- [Aim] Count the lines in the records below that contain the string "pixels". Give only the number.

- [Supplied entries]
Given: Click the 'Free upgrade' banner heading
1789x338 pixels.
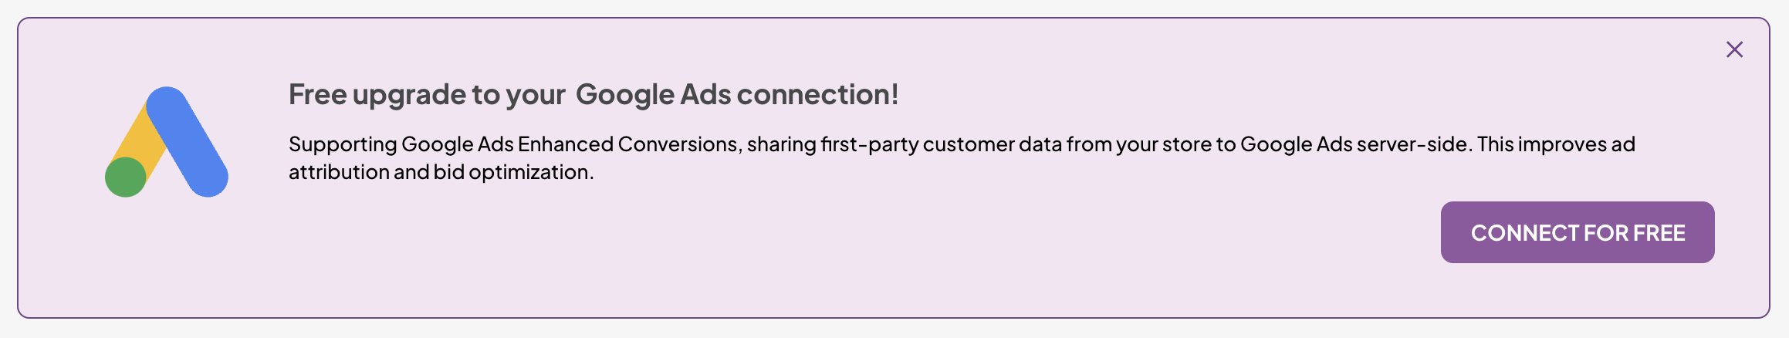Looking at the screenshot, I should (594, 94).
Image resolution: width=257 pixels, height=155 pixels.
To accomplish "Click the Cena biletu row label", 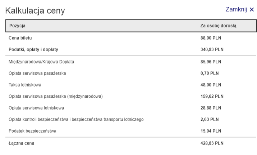I will point(20,38).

- [Response to this exercise] 2